▶ Source
══════════════════════════════

Ceci paraît d'autant plus urgent que la distinction entre la logique institutionnelle et la logique fonctionnelle est en train d'entrer dans le langage des chercheurs en sciences sociales. Les membres du Laboratoire d'Anthropologie Juridique de Paris qui ont popularisé ce type d'explication s'en félicitent mais considèrent qu'un enrichissement de ces catégories est nécessaire pour mettre  en valeur leurs implications anthropologiques. C'est ce qui nous conduira  à faire un bref survol de l'histoire, principalement africaniste, de cette distinction (I) avant d'en examiner la signification (II) et le cadre cognitif, le jeu des lois, dans lequel elle est employée aujourd'hui (III). 

 

Une distinction aux origines africanistes

 

Comme anthropologues africanistes, les chercheurs du Laboratoire d'Anthropologie Juridique de Paris ont depuis longtemps senti le besoin de réfléchir sur les contraintes de la logique dans laquelle étaient enchassées les institutions modernes. L'anthropologie du "détour" comme la dénomme Norbert Rouland[1] donne à voir explicitement ce qui est caché, trop souvent, par une sorte de manteau de fumée de l'idéologie des juristes qui, en raison de leur culte de la loi et de leur conception idéaliste du Droit, doivent être tenus, sans trop de caricature, pour des "légistes". Michel Alliot,  fondateur de la discipline en France et du laboratoire au début des années soixante, avait une vingtaine d'années après donné l'exemple, selon une fulgurante opposition entre tradition et modernité[2] mais aussi entre pensées animistes et chrétiennes selon un aphorisme : ”Dis-moi comment tu penses le monde, je te dirai comment tu penses le Droit ”[3].

══════════════════════════════

▶ Lignes extraites
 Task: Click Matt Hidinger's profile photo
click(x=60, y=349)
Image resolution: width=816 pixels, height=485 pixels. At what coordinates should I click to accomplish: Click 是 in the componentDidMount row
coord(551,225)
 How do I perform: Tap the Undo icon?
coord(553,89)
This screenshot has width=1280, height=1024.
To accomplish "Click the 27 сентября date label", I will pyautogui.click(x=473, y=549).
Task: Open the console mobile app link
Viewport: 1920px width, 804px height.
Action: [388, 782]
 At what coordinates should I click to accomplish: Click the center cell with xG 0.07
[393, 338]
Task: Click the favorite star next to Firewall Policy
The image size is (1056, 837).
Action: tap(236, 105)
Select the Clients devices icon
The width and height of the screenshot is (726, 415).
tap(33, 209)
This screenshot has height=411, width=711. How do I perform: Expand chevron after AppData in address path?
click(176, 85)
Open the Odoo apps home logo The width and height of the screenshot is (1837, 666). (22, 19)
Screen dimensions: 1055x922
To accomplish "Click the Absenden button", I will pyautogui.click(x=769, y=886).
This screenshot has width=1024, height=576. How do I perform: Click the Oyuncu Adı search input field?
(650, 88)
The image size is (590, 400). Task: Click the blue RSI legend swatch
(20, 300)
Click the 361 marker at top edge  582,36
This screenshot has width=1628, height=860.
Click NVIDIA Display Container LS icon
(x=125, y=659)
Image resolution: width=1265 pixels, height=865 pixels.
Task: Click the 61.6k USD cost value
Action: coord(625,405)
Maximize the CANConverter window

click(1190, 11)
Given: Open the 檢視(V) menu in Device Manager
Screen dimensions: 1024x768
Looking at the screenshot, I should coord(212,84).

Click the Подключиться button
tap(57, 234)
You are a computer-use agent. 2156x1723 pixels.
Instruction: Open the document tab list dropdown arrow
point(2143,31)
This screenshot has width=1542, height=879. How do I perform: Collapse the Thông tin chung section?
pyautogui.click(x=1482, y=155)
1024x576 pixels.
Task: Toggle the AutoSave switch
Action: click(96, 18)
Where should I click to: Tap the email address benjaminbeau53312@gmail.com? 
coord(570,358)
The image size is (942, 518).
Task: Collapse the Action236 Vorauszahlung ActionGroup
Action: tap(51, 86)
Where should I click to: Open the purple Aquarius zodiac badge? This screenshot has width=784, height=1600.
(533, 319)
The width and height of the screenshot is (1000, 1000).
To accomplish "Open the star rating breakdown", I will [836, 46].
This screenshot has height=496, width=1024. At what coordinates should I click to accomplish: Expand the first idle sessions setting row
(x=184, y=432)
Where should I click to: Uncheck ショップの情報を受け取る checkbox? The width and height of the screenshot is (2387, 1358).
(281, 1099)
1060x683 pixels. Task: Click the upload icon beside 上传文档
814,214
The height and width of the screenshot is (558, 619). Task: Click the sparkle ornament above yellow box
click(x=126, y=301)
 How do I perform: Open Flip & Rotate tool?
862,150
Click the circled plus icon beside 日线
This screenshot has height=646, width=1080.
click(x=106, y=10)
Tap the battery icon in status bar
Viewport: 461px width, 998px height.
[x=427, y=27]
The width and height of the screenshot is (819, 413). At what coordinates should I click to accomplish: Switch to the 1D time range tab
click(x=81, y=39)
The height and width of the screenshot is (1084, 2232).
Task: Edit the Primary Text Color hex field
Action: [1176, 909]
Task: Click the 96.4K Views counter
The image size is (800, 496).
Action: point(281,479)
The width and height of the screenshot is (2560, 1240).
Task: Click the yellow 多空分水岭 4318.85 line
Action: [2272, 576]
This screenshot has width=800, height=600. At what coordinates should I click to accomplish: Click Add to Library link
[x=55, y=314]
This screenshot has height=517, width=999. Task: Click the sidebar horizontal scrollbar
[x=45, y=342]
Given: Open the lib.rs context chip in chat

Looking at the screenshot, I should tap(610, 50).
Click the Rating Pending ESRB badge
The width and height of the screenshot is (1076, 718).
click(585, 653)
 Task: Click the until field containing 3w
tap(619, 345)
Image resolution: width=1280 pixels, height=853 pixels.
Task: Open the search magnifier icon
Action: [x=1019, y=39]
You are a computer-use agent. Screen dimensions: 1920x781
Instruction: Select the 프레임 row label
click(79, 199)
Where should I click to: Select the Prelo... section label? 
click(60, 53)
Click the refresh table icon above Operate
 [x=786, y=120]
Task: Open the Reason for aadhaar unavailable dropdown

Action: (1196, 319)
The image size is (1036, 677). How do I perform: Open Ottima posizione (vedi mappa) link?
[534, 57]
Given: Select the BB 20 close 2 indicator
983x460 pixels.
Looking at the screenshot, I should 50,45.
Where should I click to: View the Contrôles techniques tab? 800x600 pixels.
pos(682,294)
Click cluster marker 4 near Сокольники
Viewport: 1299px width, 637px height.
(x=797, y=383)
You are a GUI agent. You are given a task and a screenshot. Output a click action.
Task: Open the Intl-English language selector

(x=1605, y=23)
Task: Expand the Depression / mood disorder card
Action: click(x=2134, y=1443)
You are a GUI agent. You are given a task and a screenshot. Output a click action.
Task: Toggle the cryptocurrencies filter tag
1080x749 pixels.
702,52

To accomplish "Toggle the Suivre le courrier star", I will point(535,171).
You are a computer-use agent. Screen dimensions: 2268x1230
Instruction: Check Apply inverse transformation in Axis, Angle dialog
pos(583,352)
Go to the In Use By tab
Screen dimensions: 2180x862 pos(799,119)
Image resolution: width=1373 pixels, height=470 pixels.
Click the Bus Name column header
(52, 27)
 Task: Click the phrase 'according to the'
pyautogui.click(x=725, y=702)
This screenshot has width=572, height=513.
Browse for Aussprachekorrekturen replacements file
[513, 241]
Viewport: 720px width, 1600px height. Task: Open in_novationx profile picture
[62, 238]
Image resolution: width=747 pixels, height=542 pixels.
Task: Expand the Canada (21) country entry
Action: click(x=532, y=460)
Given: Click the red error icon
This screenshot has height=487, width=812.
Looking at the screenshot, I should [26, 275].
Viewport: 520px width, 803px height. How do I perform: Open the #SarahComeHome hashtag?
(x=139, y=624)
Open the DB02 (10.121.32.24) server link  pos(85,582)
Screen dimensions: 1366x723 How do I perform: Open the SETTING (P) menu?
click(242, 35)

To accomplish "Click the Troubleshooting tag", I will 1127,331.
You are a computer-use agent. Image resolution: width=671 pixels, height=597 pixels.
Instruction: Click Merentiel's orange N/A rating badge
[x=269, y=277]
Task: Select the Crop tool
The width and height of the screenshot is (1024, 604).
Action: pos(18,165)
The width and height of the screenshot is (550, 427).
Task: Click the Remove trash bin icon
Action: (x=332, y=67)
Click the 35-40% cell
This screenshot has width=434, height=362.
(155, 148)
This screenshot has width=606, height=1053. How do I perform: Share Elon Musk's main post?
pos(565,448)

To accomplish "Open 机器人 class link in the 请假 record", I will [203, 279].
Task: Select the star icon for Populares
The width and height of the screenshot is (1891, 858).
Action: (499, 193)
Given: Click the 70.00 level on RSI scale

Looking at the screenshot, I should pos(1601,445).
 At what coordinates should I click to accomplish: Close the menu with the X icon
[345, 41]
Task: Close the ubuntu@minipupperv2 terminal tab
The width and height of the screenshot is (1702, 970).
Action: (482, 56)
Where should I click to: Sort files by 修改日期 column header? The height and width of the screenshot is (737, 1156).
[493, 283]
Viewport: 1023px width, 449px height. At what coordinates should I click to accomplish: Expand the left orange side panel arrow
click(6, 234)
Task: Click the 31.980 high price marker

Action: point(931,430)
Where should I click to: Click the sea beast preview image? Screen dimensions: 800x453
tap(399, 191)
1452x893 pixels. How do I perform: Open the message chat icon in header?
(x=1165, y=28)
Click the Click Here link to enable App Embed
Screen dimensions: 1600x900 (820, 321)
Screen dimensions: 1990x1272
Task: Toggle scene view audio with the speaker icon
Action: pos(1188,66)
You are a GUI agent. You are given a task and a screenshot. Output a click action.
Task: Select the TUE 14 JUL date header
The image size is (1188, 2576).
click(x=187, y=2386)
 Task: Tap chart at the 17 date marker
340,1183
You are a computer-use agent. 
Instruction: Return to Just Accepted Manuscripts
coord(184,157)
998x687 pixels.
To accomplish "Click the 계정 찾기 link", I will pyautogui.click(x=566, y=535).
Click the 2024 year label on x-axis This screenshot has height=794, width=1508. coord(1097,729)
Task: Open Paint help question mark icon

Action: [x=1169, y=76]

══════════════════════════════

▶ Consignes
1 – Recopiez le passage de la source compris entre « Ceci paraît d'autant » et « employée aujourd'hui (III). », bornes incluses.
2 – D'après la source, qui a fondé le Laboratoire d'Anthropologie Juridique de Paris ?

▶ Corrigés
1 –
Ceci paraît d'autant plus urgent que la distinction entre la logique institutionnelle et la logique fonctionnelle est en train d'entrer dans le langage des chercheurs en sciences sociales. Les membres du Laboratoire d'Anthropologie Juridique de Paris qui ont popularisé ce type d'explication s'en félicitent mais considèrent qu'un enrichissement de ces catégories est nécessaire pour mettre  en valeur leurs implications anthropologiques. C'est ce qui nous conduira  à faire un bref survol de l'histoire, principalement africaniste, de cette distinction (I) avant d'en examiner la signification (II) et le cadre cognitif, le jeu des lois, dans lequel elle est employée aujourd'hui (III).

2 – Michel Alliot.